Amidst ideological differences, Kut brings together family members from far and near. The event has become one of the few avenues to show the world that these people belong to the same family. While striving for unity, alienation or prejudices based on minority-majority in terms of numerical strength must be avoided.

Community building should start within oneself, and branch out to families, clans, and tribes. When every level of society begins to engage, community will automatically progress. In the process of community building, more inclusive socio-cultural programs need to be encouraged before political cooperation can be achieved.

Diplomatic Relations

As much as it is important to promote and preserve cultural heritage, and community building, it is equally important to establish relations with others. Technologies have made communications easier and efficient ever than before. The proceedings of Kut celebration should be live-streamed, especially for the Kukis in Diaspora. The Kut committee should use the event to reach out to others.

In the context of Manipur, the immediate neighbors are the Naga and the Meitei with whom the Kuki people have lived together for decades. One should acknowledge the fact that nobody on earth is a permanent settler of any geographical region. Migration has happened in all parts of the world, at different times and under different circumstances, and so are the Kuki, the Naga and the Meitei.

Since Kut becomes a state festival, it concerns the entire people of Manipur directly or indirectly. On this auspicious day, the Kut committee should continue to invite other community leaders and members for the event. Not just inviting them but also getting them involved in activities such as cultural dances or short speeches. Such initiatives can develop mutual trust and friendship across inter-ethnic groups.

Primordial elements such as blood relationship, culture, and language affirm that the Kuki in Manipur, the Chin inBurma(Myanmar), and the Mizo in Mizoram are inseparable. The Kut committee should invite brethren for this occasion.

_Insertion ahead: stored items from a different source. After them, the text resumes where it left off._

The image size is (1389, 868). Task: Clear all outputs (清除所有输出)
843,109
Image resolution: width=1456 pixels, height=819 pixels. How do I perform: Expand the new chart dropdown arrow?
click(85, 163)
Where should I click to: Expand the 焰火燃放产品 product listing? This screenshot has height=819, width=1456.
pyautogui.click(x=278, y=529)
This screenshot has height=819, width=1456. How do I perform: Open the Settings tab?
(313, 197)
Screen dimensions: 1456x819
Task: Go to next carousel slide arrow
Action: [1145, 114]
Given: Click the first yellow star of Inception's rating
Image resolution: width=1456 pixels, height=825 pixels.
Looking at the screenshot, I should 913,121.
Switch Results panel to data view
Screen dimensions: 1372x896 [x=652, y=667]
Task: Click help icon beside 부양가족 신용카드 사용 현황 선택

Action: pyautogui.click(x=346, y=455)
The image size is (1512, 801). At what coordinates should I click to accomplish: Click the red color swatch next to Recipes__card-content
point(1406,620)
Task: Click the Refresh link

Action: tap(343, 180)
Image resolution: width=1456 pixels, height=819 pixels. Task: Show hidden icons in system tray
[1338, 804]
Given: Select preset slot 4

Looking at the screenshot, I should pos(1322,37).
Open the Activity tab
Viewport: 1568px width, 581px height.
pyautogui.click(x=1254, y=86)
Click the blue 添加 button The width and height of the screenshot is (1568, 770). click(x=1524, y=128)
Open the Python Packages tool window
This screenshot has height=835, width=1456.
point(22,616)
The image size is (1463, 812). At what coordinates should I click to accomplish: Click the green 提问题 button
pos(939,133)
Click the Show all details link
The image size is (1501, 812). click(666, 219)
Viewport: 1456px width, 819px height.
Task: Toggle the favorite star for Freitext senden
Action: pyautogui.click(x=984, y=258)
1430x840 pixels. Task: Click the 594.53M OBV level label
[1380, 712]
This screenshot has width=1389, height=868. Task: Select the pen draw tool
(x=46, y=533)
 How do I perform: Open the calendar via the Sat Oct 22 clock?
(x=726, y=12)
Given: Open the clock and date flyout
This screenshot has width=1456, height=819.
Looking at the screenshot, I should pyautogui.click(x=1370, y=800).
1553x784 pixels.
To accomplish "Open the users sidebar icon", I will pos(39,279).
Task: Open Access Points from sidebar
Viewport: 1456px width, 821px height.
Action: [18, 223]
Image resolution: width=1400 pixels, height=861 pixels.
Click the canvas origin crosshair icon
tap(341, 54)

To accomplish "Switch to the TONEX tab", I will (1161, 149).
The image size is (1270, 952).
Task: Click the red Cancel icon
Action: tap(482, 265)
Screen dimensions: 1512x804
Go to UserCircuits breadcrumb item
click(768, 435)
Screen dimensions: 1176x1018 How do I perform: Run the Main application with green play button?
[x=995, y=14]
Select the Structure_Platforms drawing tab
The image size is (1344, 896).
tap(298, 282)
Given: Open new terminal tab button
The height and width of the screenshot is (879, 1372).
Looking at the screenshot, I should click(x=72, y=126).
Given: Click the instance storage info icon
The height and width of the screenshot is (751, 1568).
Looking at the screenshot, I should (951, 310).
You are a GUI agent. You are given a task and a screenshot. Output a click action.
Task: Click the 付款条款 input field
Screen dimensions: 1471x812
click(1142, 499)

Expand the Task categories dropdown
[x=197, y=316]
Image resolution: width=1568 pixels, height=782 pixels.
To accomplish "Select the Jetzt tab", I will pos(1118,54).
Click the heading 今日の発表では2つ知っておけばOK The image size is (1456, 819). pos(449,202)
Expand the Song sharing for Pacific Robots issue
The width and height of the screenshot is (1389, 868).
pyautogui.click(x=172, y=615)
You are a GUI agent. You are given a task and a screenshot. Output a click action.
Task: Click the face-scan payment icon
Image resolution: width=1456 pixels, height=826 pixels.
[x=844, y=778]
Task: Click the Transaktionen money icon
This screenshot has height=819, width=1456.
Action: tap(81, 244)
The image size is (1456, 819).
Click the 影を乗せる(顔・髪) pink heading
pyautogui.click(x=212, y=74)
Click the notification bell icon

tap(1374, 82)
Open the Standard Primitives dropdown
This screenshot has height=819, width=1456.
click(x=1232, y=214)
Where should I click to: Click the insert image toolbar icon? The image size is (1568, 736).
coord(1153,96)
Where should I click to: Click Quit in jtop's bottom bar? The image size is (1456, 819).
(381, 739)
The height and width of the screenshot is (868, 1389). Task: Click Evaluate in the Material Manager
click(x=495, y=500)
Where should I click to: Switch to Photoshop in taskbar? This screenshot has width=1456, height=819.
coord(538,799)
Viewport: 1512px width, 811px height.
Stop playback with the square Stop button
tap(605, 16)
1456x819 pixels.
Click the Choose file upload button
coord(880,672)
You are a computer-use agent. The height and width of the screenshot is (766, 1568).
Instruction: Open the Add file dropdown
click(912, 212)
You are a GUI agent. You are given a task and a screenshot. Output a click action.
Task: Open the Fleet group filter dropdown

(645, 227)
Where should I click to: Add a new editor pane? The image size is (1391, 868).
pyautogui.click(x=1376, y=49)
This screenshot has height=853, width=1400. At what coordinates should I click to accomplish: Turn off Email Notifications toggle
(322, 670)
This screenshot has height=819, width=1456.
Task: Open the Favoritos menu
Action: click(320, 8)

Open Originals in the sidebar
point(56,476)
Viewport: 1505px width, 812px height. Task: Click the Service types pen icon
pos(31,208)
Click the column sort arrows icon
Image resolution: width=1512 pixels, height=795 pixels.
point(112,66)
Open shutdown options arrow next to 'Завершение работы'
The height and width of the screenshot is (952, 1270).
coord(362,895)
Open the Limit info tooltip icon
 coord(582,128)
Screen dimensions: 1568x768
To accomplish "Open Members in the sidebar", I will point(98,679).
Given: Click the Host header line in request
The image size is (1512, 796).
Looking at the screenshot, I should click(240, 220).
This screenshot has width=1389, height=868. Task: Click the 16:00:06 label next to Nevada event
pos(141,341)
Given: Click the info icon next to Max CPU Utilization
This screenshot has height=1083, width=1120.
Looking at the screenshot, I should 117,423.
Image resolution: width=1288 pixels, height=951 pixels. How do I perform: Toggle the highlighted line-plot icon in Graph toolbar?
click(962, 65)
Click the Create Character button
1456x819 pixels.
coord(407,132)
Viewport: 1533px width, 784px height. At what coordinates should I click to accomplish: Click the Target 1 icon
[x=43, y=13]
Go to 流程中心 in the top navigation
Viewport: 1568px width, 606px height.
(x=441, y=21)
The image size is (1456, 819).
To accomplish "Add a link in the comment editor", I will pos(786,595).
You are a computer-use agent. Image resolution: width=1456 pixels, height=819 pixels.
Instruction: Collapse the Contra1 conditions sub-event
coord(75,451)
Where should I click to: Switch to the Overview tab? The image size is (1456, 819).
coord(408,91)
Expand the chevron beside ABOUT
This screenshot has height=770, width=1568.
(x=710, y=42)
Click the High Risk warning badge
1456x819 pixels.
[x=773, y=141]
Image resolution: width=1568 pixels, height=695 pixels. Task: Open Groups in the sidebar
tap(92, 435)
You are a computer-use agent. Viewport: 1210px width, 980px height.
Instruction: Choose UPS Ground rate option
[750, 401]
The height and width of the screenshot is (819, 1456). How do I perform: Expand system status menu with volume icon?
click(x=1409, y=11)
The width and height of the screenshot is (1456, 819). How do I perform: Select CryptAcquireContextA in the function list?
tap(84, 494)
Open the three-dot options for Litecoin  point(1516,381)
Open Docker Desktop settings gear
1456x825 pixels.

Now thatBurmahas steadily transitioned into a democratic society, regular contacts need to be established with brethren in Sagaing Region and inChinStatethrough formal and informal channels.


I have briefly discussed three subjects how the Kukis of Manipur can better utilize Kut to walk beyond the usual practices of the day. I do not in anyway mean to suggest that this is the exhaustive list of what can be done to maximize the positive effects of the celebration at the state level.

Kut has been a unifying force for the Kukis of Manipur. This cohesion must continue to remain and be developed with the changing time. The priority of the celebration should focus on promoting peace, love, and harmony among the different tribes of the Manipur Kukis in particular, and for greater understanding and cooperation among the Chin, the Kuki, and the Mizo in general.

The spirit of oneness in celebrating Kut needs to be nurtured. Community leaders and intellectuals have a pivotal role to play in advocating mutual love among brothers and sisters of the same group of people, who are known or called by different names in different geographical regions. The momentum of unity shown during Kut celebration needs to be followed by activities such as seminars and conferences at local level as well as at the international level.

Kut Chibai to you all!

Nehginpao Kipgen is general secretary of the United States of America-based Kuki International Forum (www.kukiforum.com) and author of several articles in academic journals, international newspapers and magazines. His latest peer-reviewed academic article entitled “The Politics of Ethnic Conflict in Manipur” is scheduled for publication in July 2013 issue of South Asia Research journal, published by SAGE in the United   Kingdom. On a special invitation from the Kut committee, the article is written for the 2012 Manipur State Level Kut souvenir to be released during the Kut celebration on November 1, 2012 in Imphal, Manipur, India.